Exercise aim: Among the records that follow, find the line with "The height and width of the screenshot is (706, 1568)." and the line with "Click the blue". Set down those lines and all lines between them exactly, without adding anything.

Data to examine:
::::::::::

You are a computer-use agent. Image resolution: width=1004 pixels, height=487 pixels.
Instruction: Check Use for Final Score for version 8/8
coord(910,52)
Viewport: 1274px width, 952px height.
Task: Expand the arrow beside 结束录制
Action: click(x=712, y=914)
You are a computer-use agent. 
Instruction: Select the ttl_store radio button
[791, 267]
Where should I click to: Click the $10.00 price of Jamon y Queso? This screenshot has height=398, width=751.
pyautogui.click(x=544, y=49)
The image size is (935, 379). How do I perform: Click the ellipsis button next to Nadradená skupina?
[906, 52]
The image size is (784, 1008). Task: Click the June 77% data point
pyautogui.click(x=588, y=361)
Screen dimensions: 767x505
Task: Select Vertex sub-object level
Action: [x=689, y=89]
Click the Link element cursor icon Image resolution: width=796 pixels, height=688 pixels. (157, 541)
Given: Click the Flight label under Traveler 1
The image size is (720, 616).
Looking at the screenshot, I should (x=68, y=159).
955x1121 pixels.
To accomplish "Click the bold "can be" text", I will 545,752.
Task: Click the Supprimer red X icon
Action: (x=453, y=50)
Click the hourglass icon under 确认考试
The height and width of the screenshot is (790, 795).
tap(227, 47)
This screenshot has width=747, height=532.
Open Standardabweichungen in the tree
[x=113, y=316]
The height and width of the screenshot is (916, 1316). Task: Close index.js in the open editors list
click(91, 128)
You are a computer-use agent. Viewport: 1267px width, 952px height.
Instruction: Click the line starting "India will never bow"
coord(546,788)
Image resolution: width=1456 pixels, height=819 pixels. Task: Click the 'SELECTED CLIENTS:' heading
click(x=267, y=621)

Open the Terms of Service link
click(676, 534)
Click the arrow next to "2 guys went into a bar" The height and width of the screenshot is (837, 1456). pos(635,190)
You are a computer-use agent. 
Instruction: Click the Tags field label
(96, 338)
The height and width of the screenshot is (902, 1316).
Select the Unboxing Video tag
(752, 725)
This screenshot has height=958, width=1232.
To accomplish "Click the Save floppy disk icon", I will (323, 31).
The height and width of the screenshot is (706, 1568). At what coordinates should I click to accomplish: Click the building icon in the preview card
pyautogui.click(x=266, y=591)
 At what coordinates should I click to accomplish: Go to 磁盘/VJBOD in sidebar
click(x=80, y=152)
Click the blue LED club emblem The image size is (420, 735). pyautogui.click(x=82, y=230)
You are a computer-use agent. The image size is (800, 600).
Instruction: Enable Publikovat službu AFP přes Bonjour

::::::::::

Answer for this exercise:
The height and width of the screenshot is (706, 1568). At what coordinates should I click to accomplish: Click the building icon in the preview card
pyautogui.click(x=266, y=591)
 At what coordinates should I click to accomplish: Go to 磁盘/VJBOD in sidebar
click(x=80, y=152)
Click the blue LED club emblem The image size is (420, 735). pyautogui.click(x=82, y=230)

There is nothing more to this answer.